The reason drains are used with a tummy tuck is that there is a space created beneath the skin. The body will fill this space with fluid (serum) and the drains are used to remove this fluid. The concerns about not using drains are that you can get a collection of fluid , or a seroma, under the skin that will have to be addressed by aspirating the fluid with a needle and syringe. (Occasionally this would happen after a drain was removed in the patients who had drains.)
I will confess to being a little slower than some to catch on to this, but I have almost totally eliminated the use of drains in my tummy tucks. Again, this requires some modifications of the technique, but — if one is willing to make these modifications – the drains aren’t necessary. I suspect that the majority of Knoxville surgeons are still using drains for this procedure. But I have seen less seromas by modifying the way I do the operation without drains, than I was seeing in patients when I was using drains.
While the tummy tuck is great at improving the contour of your front, it doesn’t do anything for the back, namely the hip rolls, the love handles, the muffin top. Once the tummy is looking great, some women can still have issues with the muffin top hanging around the back. For this, in the right patients, we can add the excision of the love handles to the tummy tuck which we have termed “the muffinator.” And, you don’t have to be Arnold Schwarzenneger to do this!

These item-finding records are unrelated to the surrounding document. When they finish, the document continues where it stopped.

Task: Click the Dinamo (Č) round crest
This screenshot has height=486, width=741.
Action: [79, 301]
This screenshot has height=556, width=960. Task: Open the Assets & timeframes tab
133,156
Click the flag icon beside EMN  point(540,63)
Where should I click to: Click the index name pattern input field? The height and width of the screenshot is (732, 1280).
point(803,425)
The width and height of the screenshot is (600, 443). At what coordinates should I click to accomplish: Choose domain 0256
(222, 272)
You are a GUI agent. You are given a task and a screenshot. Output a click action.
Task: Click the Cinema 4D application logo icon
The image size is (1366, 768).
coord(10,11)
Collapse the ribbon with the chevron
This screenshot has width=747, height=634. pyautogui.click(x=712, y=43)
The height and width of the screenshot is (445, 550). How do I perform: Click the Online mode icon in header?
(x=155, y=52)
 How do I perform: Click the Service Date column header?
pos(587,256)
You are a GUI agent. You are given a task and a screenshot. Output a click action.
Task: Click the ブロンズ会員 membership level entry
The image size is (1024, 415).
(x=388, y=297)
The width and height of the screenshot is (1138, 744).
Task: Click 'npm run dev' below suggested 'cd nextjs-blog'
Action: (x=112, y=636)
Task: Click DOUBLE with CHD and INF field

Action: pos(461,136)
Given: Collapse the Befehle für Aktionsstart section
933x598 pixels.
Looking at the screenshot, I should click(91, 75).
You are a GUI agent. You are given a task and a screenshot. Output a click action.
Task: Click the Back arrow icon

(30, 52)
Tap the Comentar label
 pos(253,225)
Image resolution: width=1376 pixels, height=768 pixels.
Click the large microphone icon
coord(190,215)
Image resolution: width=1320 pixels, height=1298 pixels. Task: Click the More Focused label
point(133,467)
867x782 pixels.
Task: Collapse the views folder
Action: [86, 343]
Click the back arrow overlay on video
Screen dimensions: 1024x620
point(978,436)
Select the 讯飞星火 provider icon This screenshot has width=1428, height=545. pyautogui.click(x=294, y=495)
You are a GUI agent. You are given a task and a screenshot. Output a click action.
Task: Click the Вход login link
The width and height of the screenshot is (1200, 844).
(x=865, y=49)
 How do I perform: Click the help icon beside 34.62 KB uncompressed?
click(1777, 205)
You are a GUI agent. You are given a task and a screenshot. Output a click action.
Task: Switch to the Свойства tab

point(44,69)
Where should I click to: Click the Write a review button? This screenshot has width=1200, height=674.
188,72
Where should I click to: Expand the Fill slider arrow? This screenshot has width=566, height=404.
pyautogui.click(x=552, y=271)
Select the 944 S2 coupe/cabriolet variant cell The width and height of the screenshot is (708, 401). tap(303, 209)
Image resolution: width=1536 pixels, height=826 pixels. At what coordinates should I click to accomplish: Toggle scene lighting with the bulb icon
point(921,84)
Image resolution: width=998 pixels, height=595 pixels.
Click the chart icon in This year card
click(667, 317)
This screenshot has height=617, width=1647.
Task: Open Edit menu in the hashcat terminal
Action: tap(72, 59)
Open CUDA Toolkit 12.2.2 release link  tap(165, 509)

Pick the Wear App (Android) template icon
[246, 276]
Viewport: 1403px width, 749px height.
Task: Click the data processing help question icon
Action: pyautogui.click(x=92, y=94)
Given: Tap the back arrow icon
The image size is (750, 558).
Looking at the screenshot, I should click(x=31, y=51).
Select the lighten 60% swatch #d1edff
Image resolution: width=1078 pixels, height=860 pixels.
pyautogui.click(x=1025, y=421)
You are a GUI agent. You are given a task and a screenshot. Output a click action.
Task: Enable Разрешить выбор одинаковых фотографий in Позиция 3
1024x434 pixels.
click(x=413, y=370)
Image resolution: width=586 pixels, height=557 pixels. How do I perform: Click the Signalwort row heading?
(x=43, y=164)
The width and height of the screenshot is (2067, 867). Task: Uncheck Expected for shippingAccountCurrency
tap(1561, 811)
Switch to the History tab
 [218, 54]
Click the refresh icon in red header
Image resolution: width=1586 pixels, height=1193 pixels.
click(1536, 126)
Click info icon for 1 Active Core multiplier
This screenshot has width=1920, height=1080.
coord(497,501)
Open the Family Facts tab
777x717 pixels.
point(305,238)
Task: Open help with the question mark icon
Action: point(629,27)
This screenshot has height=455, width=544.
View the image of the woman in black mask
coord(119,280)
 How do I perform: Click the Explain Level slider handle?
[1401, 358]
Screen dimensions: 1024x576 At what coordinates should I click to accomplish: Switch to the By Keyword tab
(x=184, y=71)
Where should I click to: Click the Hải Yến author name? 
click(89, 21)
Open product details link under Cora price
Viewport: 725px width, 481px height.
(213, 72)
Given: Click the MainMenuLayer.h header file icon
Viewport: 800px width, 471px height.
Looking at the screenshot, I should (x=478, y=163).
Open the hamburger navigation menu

This means that the scar will go around onto the back, frequently about two thirds to three quarters of the way around the torso. But this does not really extend the recovery process and can make a big difference to the outcome. (There are some people who only need liposuction of the love handles without skin excision, and this can be done as well.)
It’s always nice when you can make a good thing better. Certainly I have seen this with my tummy tucks. Most of the changes have not been radical redesigns of the surgery, but have just improved the results of this operation. No doubt there will be other changes to this and other operations as time goes on. My challenge is to not only to keep up with changes, but to understand which ones really make a difference and then to be open to incorporating them into what I do.